SCOPERTA CHOC NEL NEBRASKA, USA: ABORTO IN CASA OLTRE LIMITE, FETO SEPPELLITO IN GIARDINO

Dagli Stati Uniti fino a casa nostra, la notizia della 17enne che abortisce oltre il limite in casa, con la madre che decide poi di seppellire il feto in giardino, ha assunto una rilevanza “solo” per l’elemento mediatico dettato dalla presenza di Facebook: quanto infatti compiuto in Nebraska dalla 17enne Celeste Burgess è stato infatti rivelato dai dati social forniti da Meta, creando polemiche a non finire tanto sul fronte privacy quanto sulle conseguenze della storica sentenza della Corte Suprema che ha abolito la precedente Roe vs Wade, in quanto incostituzionale perché accettava il “diritto all’aborto”. La notizia però, ci permettiamo, ha un valore e una gravità prima di qualsiasi conseguenza politica o commerciale: un bambino giunto a 28 settimane di vita (7 mesi, tanto per capirci, nel Nebraska la legge permette l’aborto fino a 20 settimane) è morto per un farmaco, il Pregnot (come la pillola RU486 contiene mifepristone che provoca l’aborto) acquistato dalla ragazza 17enne con la madre Jessica.



Come spiega l’articolo di Vice che ha diffuso la notizia negli States, dopo l’aborto effettivo con la nascita del bambino già morto, la ragazza insieme ad un 22enne (presumibilmente il padre del bimbo) e alla madre hanno seppellito in giardino il feto.

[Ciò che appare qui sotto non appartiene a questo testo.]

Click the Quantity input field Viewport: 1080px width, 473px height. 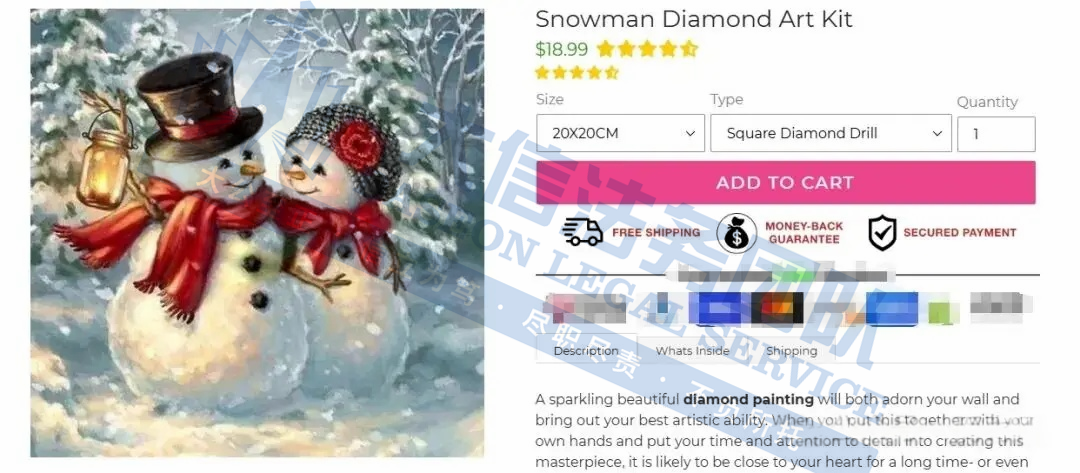pos(996,134)
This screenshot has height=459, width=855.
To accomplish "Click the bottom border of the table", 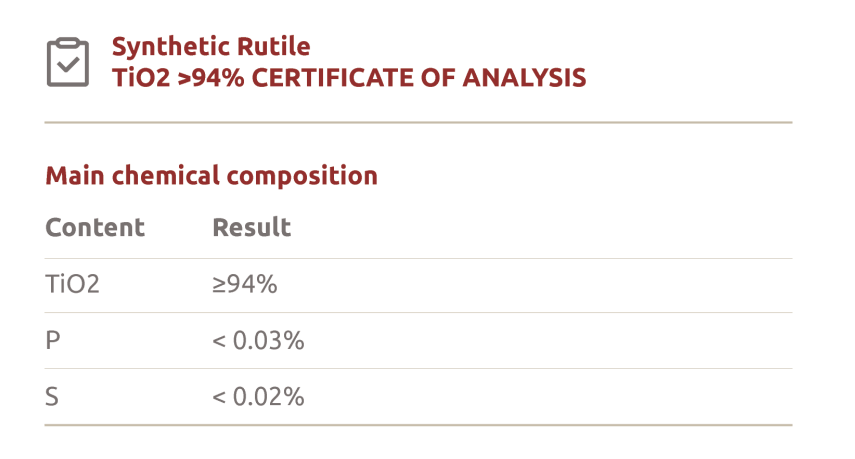I will 418,425.
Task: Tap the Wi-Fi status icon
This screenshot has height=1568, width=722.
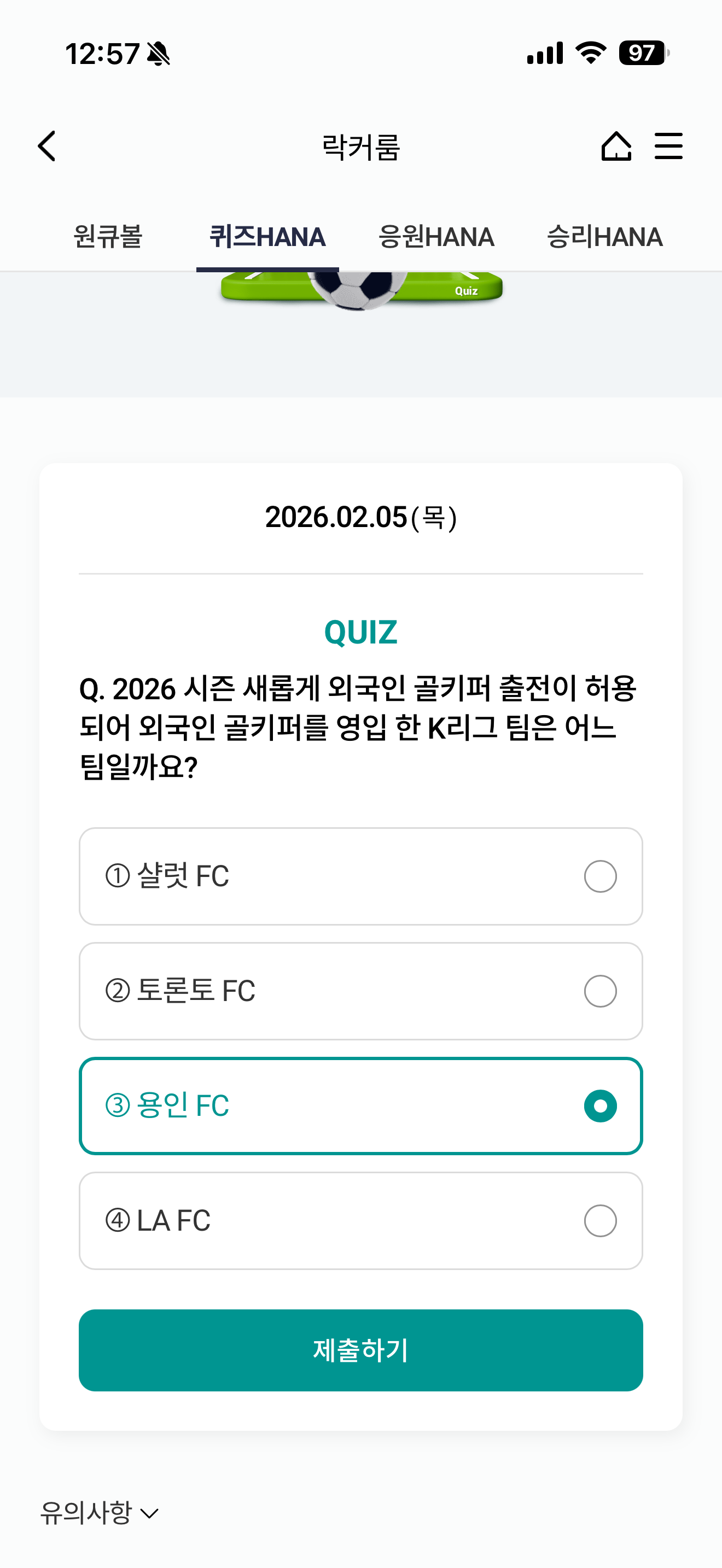Action: 591,53
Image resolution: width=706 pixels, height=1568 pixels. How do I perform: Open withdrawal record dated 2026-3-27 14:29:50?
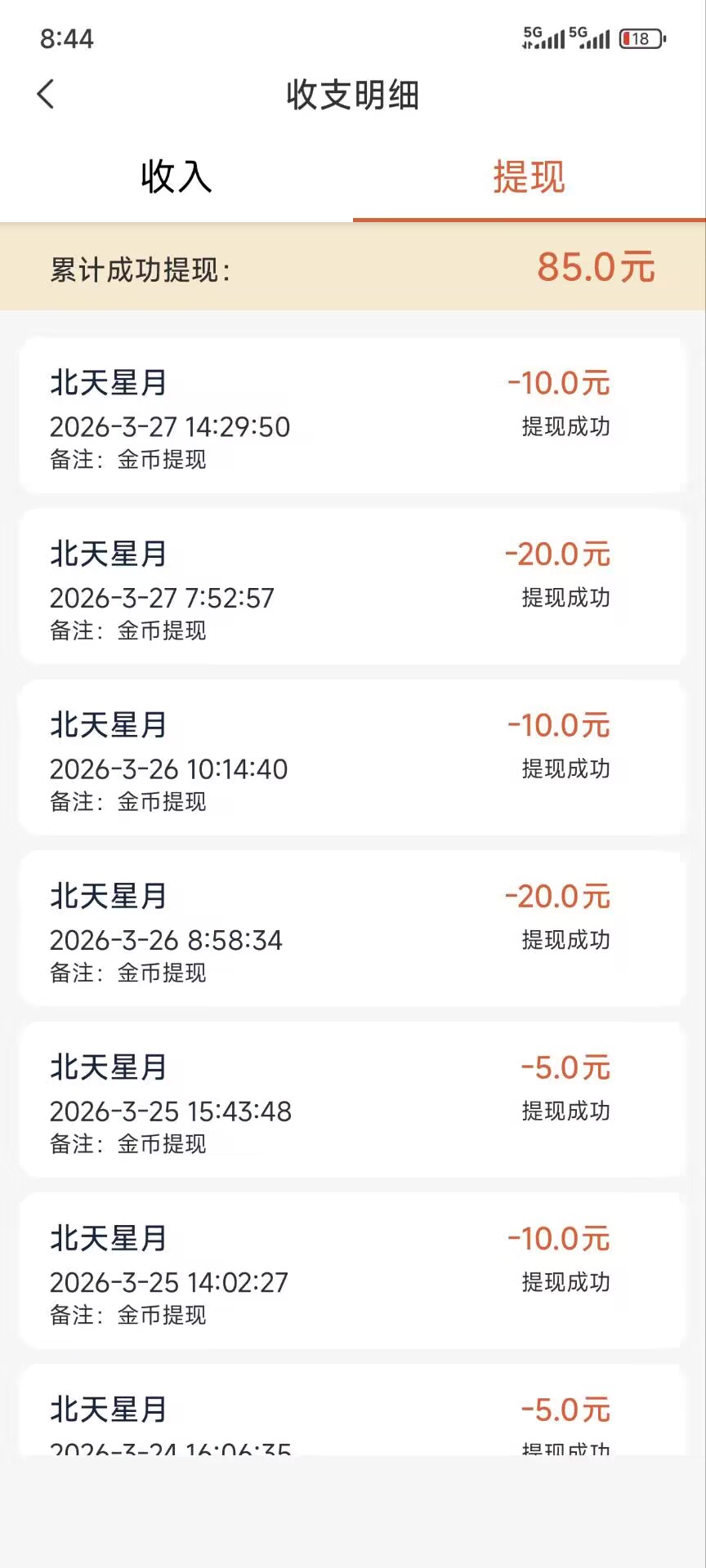coord(351,416)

La polizia ha effettuato un’autopsia sui resti del feto per verificare che non fosse morto per asfissia: l’esame ha confermato che era nato morto. Ma come la polizia è giunta fin li? Proprio tramite i messaggi che Facebook a deciso di condividere con le autorità su richiesta esplicita degli inquirenti. Ora sia la madre di Celeste, che la stessa 17enne con il ragazzo sono indagati per diversi reati tra cui anche “occultamento di cadavere”.



FACEBOOK CEDE I DATI TRA LA MADRE E LA 17ENNE CHE HA ABORTITO

Un dramma enorme, che coinvolge a più piani le vicende di una ragazza ancora minorenne, di una madre che decide di far abortire la figlia (convincendola che è la cosa giusta da fare anche se il bimbo ha già 7 mesi), di un 22enne che le aiuta e infine anche del più innocente di tutti, il feto abortito a due mesi dal parto apparentemente senza alcun motivo (l’aborto è infatti previsto oltre il limite solo per pericolo di vita della madre). Eppure se si guarda il tono usato da Vice e da tanti altri media anche italiani sulla vicenda di Celeste Burgess, l’unico elemento a cui guardare è il quadro politico-ideologico: «il caso mostra in modo scioccante come l’aborto sarà perseguito d’ora in poi negli Stati Uniti», nonché il modo in cui le aziende tecnologiche «verranno sfruttate dalle forze dell’ordine per ottenere prove per le incriminazioni», riporta l’articolo americano.



Le attenzioni sono tutte rivolte alla cessione dei dati di Facebook così come i “rischi” futuri nei vari casi di aborto sparsi negli Stati Uniti: Meta si è difesa dicendo di aver mandato i dati privati di Jessica e Celeste a giugno, quando ancora la sentenza Roe vs Wade era in vigore. La società fondata da Mark Zuckerberg ha poi comunicato che il mandato della polizia del Nebraska «non citava un aborto», bensì parlava di «un’indagine criminale». Ha poi anche ribadito come in giugno «il presunto reato su cui la polizia stava indagando era la sepoltura di un bambino nato morto». Lo scambio delle chat private tra Celeste e la madre è agghiacciante: «cominciamo oggi?», chiede la ragazza, a cui replica la madre «Possiamo se vuoi quello che ferma gli ormoni». A quel punto Jessica scrive alla figlia, «La prima pillola ferma gli ormoni e poi devi aspettare 24 ore per la seconda»; da ultimo, Celeste indica alla madre il suo compito, «Ricorda di bruciare le prove». Se ne parlerà a lungo del “caso del Nebraska” ma nessuno, ci dispiace, ci toglierà dalla testa il fatto che prima di tutto una vita umana è stata interrotta fuori legge e nella più totale clandestinità. Quale dolore, quale vissuto può portare ad un fatto del genere?